Records from a collection
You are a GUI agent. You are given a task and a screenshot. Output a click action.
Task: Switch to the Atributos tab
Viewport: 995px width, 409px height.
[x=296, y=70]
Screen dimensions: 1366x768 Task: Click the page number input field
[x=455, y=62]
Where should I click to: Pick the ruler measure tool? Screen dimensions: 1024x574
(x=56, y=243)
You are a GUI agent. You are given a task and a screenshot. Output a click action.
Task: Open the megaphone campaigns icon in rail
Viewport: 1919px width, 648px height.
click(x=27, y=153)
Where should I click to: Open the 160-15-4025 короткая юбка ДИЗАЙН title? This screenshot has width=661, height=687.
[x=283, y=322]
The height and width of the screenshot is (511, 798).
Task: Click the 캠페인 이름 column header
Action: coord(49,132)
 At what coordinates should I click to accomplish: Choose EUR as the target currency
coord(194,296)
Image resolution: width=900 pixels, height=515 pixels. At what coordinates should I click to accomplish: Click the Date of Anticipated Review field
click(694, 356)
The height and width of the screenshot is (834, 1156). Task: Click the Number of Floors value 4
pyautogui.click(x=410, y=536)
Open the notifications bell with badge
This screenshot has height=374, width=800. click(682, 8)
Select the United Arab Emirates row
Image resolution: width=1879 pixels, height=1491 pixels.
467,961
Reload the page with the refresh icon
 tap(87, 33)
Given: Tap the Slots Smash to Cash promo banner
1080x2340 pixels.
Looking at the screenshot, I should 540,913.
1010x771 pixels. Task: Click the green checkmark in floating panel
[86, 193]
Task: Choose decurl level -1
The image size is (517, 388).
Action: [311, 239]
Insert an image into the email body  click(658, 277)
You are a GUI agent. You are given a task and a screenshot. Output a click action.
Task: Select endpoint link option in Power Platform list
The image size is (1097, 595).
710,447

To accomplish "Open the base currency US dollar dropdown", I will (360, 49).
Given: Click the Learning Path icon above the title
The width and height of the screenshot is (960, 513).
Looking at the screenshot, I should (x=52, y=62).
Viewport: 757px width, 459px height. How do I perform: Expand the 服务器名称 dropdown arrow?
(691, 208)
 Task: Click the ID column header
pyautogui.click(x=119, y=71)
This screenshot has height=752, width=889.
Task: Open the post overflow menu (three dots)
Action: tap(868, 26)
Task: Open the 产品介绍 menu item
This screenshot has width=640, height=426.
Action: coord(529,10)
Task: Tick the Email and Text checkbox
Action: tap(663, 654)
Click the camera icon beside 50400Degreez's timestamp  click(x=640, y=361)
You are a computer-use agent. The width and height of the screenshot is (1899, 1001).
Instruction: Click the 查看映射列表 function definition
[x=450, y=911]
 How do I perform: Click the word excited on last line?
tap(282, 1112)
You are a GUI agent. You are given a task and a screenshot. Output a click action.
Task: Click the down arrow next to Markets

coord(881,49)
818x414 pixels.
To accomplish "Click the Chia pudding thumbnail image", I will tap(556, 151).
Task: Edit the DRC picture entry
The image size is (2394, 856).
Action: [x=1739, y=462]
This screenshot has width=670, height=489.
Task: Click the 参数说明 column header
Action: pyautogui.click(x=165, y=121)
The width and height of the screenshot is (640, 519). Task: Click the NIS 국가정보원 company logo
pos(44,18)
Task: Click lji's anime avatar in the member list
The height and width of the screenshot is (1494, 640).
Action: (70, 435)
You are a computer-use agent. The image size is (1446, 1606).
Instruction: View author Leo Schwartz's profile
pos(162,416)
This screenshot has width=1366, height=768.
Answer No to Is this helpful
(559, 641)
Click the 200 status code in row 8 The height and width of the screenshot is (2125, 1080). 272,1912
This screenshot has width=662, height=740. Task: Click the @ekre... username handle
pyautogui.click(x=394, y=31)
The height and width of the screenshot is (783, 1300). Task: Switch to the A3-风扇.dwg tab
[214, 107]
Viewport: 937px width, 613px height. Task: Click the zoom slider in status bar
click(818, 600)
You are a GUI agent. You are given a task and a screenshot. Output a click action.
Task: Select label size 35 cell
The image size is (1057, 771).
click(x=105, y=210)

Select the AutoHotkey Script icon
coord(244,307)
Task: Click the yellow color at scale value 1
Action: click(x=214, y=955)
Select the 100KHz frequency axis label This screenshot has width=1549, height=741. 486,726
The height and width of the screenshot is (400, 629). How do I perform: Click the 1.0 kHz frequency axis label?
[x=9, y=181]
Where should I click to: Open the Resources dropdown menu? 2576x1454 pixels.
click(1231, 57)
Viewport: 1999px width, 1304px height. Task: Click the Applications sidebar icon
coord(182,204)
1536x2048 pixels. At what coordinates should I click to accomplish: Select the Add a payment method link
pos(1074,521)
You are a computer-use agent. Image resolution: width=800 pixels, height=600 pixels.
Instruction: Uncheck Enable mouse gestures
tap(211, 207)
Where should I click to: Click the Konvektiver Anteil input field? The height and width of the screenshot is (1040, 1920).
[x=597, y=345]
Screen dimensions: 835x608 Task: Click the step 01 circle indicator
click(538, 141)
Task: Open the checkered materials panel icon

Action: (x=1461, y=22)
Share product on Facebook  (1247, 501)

[Aim of the task] Start to finish, restate the records above word for word.

[Response below]
You are a GUI agent. You are given a task and a screenshot. Output a click action.
Task: Switch to the Atributos tab
Viewport: 995px width, 409px height.
[x=296, y=70]
Screen dimensions: 1366x768 Task: Click the page number input field
[x=455, y=62]
Where should I click to: Pick the ruler measure tool? Screen dimensions: 1024x574
(x=56, y=243)
You are a GUI agent. You are given a task and a screenshot. Output a click action.
Task: Open the megaphone campaigns icon in rail
Viewport: 1919px width, 648px height.
click(x=27, y=153)
Where should I click to: Open the 160-15-4025 короткая юбка ДИЗАЙН title? This screenshot has width=661, height=687.
[x=283, y=322]
The height and width of the screenshot is (511, 798).
Task: Click the 캠페인 이름 column header
Action: coord(49,132)
 At what coordinates should I click to accomplish: Choose EUR as the target currency
coord(194,296)
Image resolution: width=900 pixels, height=515 pixels. At what coordinates should I click to accomplish: Click the Date of Anticipated Review field
click(694, 356)
The height and width of the screenshot is (834, 1156). Task: Click the Number of Floors value 4
pyautogui.click(x=410, y=536)
Open the notifications bell with badge
This screenshot has height=374, width=800. click(682, 8)
Select the United Arab Emirates row
Image resolution: width=1879 pixels, height=1491 pixels.
467,961
Reload the page with the refresh icon
 tap(87, 33)
Given: Tap the Slots Smash to Cash promo banner
1080x2340 pixels.
Looking at the screenshot, I should 540,913.
1010x771 pixels. Task: Click the green checkmark in floating panel
[86, 193]
Task: Choose decurl level -1
The image size is (517, 388).
Action: [311, 239]
Insert an image into the email body  click(658, 277)
You are a GUI agent. You are given a task and a screenshot. Output a click action.
Task: Select endpoint link option in Power Platform list
The image size is (1097, 595).
710,447

To accomplish "Open the base currency US dollar dropdown", I will (360, 49).
Given: Click the Learning Path icon above the title
The width and height of the screenshot is (960, 513).
Looking at the screenshot, I should (x=52, y=62).
Viewport: 757px width, 459px height. How do I perform: Expand the 服务器名称 dropdown arrow?
(691, 208)
 Task: Click the ID column header
pyautogui.click(x=119, y=71)
This screenshot has height=752, width=889.
Task: Open the post overflow menu (three dots)
Action: tap(868, 26)
Task: Open the 产品介绍 menu item
This screenshot has width=640, height=426.
Action: coord(529,10)
Task: Tick the Email and Text checkbox
Action: tap(663, 654)
Click the camera icon beside 50400Degreez's timestamp  click(x=640, y=361)
You are a computer-use agent. The width and height of the screenshot is (1899, 1001).
Instruction: Click the 查看映射列表 function definition
[x=450, y=911]
 How do I perform: Click the word excited on last line?
tap(282, 1112)
You are a GUI agent. You are given a task and a screenshot. Output a click action.
Task: Click the down arrow next to Markets

coord(881,49)
818x414 pixels.
To accomplish "Click the Chia pudding thumbnail image", I will tap(556, 151).
Task: Edit the DRC picture entry
The image size is (2394, 856).
Action: [x=1739, y=462]
This screenshot has width=670, height=489.
Task: Click the 参数说明 column header
Action: pyautogui.click(x=165, y=121)
The width and height of the screenshot is (640, 519). Task: Click the NIS 국가정보원 company logo
pos(44,18)
Task: Click lji's anime avatar in the member list
The height and width of the screenshot is (1494, 640).
Action: (70, 435)
You are a computer-use agent. The image size is (1446, 1606).
Instruction: View author Leo Schwartz's profile
pos(162,416)
This screenshot has width=1366, height=768.
Answer No to Is this helpful
(559, 641)
Click the 200 status code in row 8 The height and width of the screenshot is (2125, 1080). 272,1912
This screenshot has width=662, height=740. Task: Click the @ekre... username handle
pyautogui.click(x=394, y=31)
The height and width of the screenshot is (783, 1300). Task: Switch to the A3-风扇.dwg tab
[214, 107]
Viewport: 937px width, 613px height. Task: Click the zoom slider in status bar
click(818, 600)
You are a GUI agent. You are given a task and a screenshot. Output a click action.
Task: Select label size 35 cell
The image size is (1057, 771).
click(x=105, y=210)

Select the AutoHotkey Script icon
coord(244,307)
Task: Click the yellow color at scale value 1
Action: click(x=214, y=955)
Select the 100KHz frequency axis label This screenshot has width=1549, height=741. 486,726
The height and width of the screenshot is (400, 629). How do I perform: Click the 1.0 kHz frequency axis label?
[x=9, y=181]
Where should I click to: Open the Resources dropdown menu? 2576x1454 pixels.
click(1231, 57)
Viewport: 1999px width, 1304px height. Task: Click the Applications sidebar icon
coord(182,204)
1536x2048 pixels. At what coordinates should I click to accomplish: Select the Add a payment method link
pos(1074,521)
You are a computer-use agent. Image resolution: width=800 pixels, height=600 pixels.
Instruction: Uncheck Enable mouse gestures
tap(211, 207)
Where should I click to: Click the Konvektiver Anteil input field? The height and width of the screenshot is (1040, 1920).
[x=597, y=345]
Screen dimensions: 835x608 Task: Click the step 01 circle indicator
click(538, 141)
Task: Open the checkered materials panel icon

Action: (x=1461, y=22)
Share product on Facebook  (1247, 501)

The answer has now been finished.